What this exercise asks
1. In the patent excerpt, when cooking mode is selected, which line marks the start of the section that the text obtaining unit extracts?
2. Lay out the rows, from the first one through the line containing "status-right: LTE ↓↑", inclusive, as a Markdown table with the columns No. and Line. Skip blank lines and omit the pictures.

Provided text
FIG. 4 is a diagram for describing an example of a method by which the text obtaining unit 202 selects a mode according to Embodiment 1. The user makes a gesture with their hand, fingers, or the like within the angle of view of the image capturing unit 130. The image capturing unit 130 captures an image of the user's gesture, and the text obtaining unit 202 obtains data of the captured image obtained by the image capturing by the image capturing unit 130. FIG. 4 illustrates an example of a captured image 400. The text obtaining unit 202 analyzes the obtained captured image to specify the gesture included as a representation in the captured image, and selects a mode corresponding to the specified gesture.

Examples of the gesture include the following, for example. The user makes, for example, a gesture in which the user brings the tips of the forefinger and thumb of the right hand into contact with each other with the palm facing the image capturing unit 130. In a case where the image capturing unit 130 captures an image of such a gesture, the text obtaining unit 202 instructs the display control unit 204 to list a plurality of modes prepared in advance. FIG. 4 illustrates an example of a mode list 401. For example, in a case where the user moves up or down the tips of the forefinger and thumb of the right hand in the state where the fingertips are in contact with each other, the focused mode is switched. The focused mode is, for example, highlighted to be distinguishable from the other modes in the mode list, for example. In a case where the user, for example, brings the tips of the forefinger and thumb of the right hand out of contact with each other, the focused mode is determined to be a selected mode. Also, in a case where, for example, the user twists the wrist of the right hand with the tips of the forefinger and thumb in contact with each other to hide the palm of the right hand, the display of the list is canceled.

FIG. 5 is a diagram for describing an example of a method by which the text obtaining unit 202 extracts specific text according to Embodiment 1. In a table 500 illustrated in FIG. 5, modes 501 and extraction conditions 502 are associated with each other, for example. The text obtaining unit 202 obtains specific text by extracting text from associated text based on the extraction condition associated with the selected mode in the table 500. For example, in a case where the selected mode is a cooking mode, the text obtaining unit 202 extracts the text in a section of the associated text from a line including the characters “ingredients” to a line including no character, and obtains this text as the specific text. Note that the characters are not limited to “ingredients,” and the text obtaining unit 202 may extract, for example, the text in a section from a line including characters such as “recipe” to a line including no character. The characters for specifying the section to be extracted are not limited to particular characters. Also, a plurality of modes may share the same characters for specifying the section to be extracted.

Records provided
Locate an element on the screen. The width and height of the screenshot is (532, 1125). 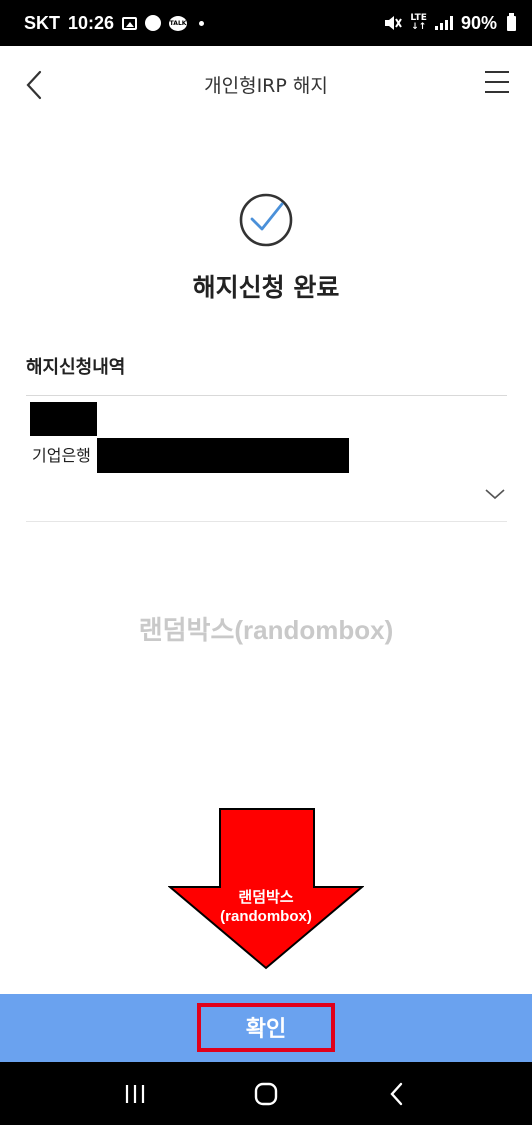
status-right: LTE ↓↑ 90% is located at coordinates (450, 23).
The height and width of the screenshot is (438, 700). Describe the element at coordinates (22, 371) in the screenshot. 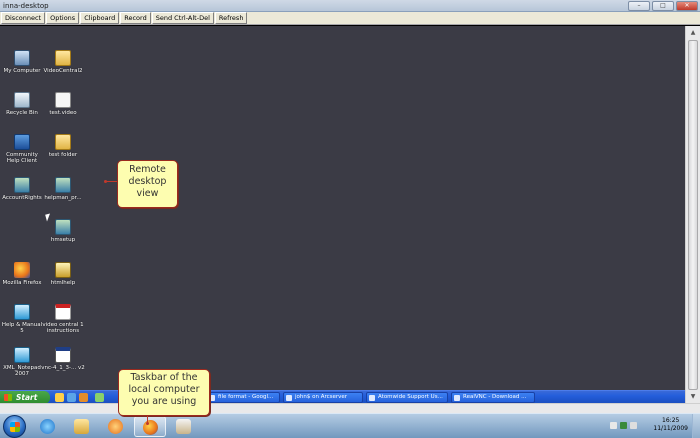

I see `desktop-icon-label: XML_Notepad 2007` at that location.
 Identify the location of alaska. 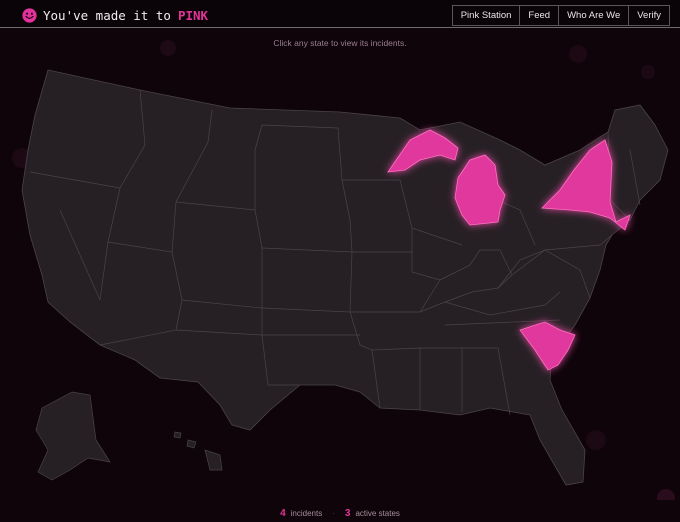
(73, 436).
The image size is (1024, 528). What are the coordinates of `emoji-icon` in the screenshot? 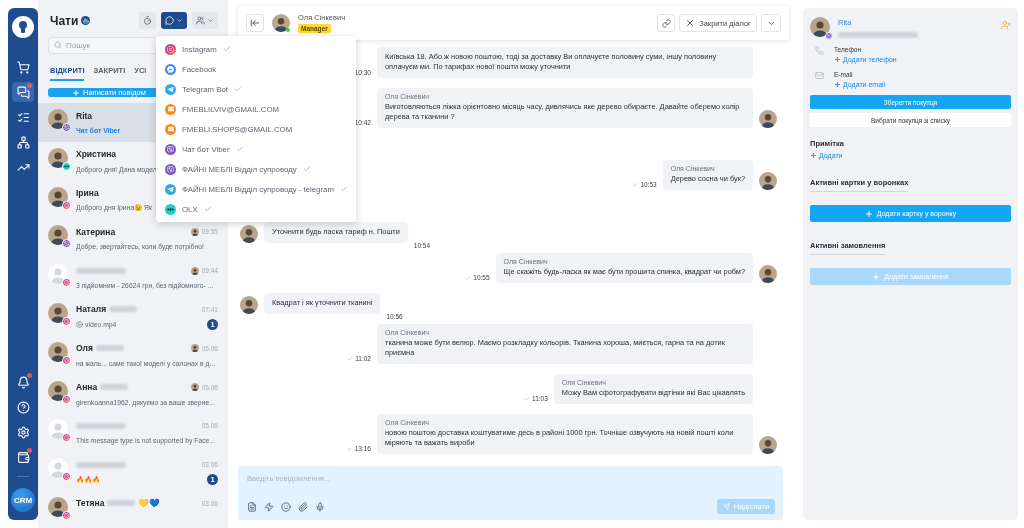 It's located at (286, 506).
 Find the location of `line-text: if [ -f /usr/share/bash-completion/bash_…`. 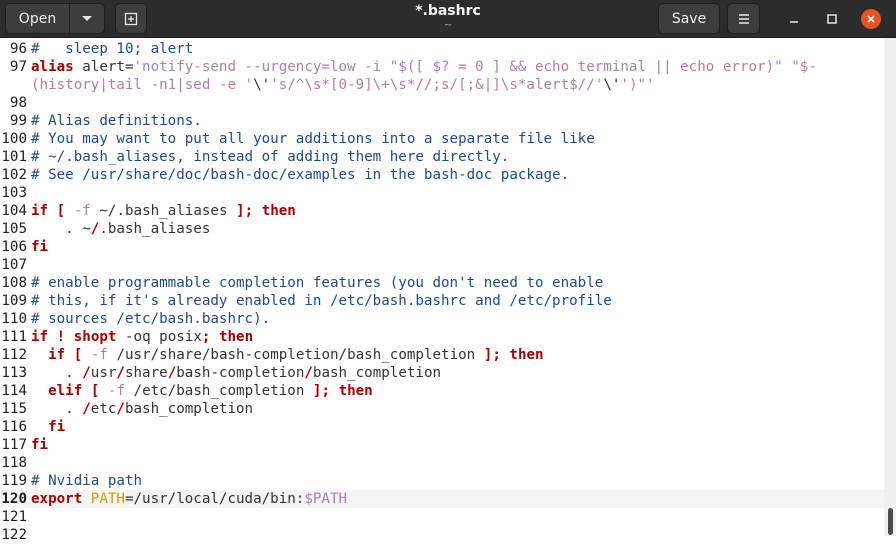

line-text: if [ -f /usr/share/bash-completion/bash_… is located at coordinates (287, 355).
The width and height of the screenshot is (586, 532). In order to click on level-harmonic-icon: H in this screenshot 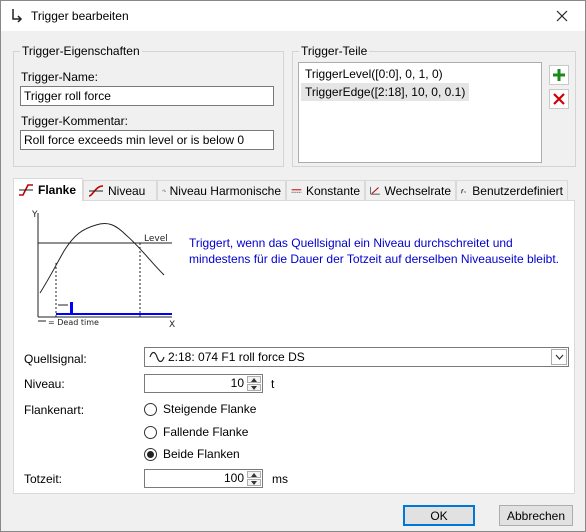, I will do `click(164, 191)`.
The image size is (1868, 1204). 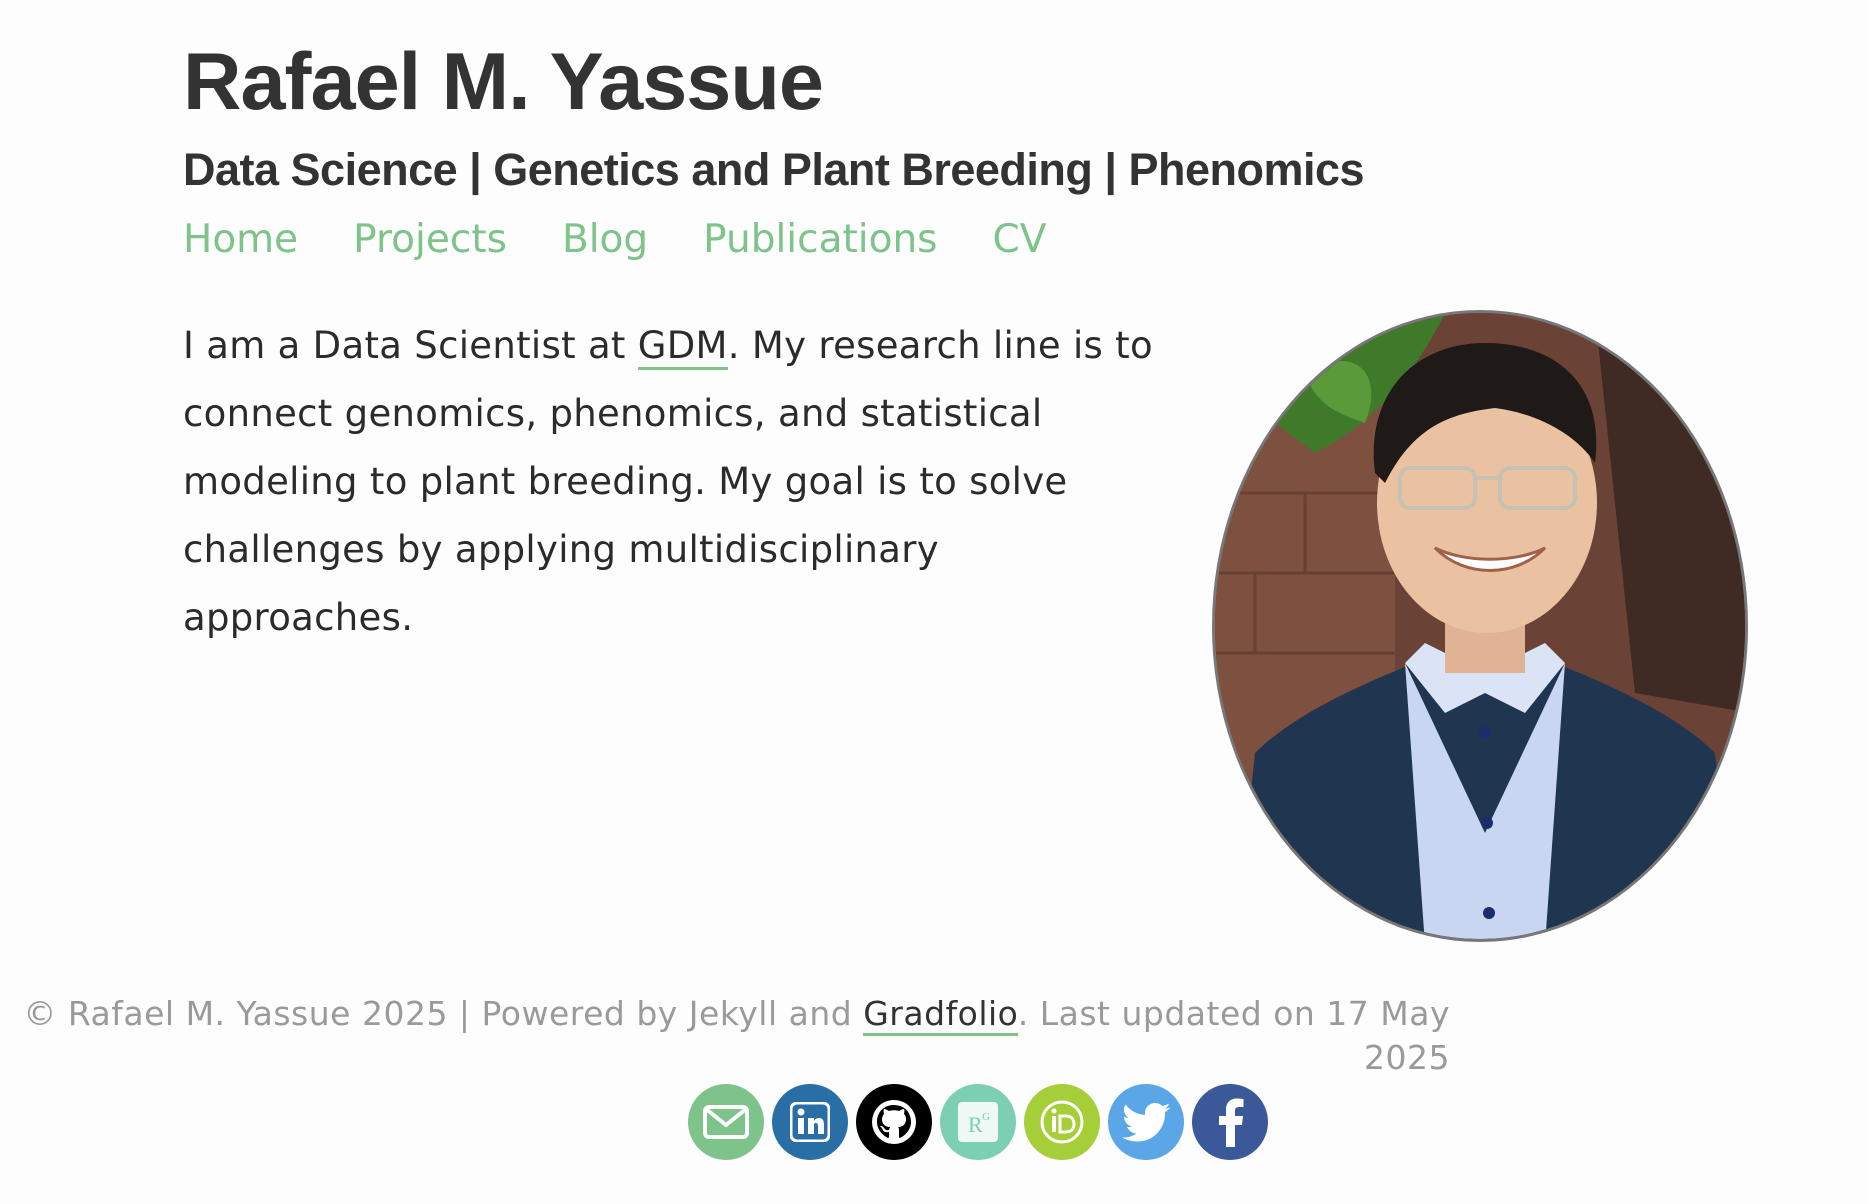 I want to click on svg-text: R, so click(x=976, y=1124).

Solutions
1. A line that includes the characters "ingredients."

2.
| No. | Line |
|---|---|
| 1 | Locate an element on the screen. The width and height of the screenshot is (532, 1125).  |
| 2 | status-right: LTE ↓↑ 90% is located at coordinates (450, 23). |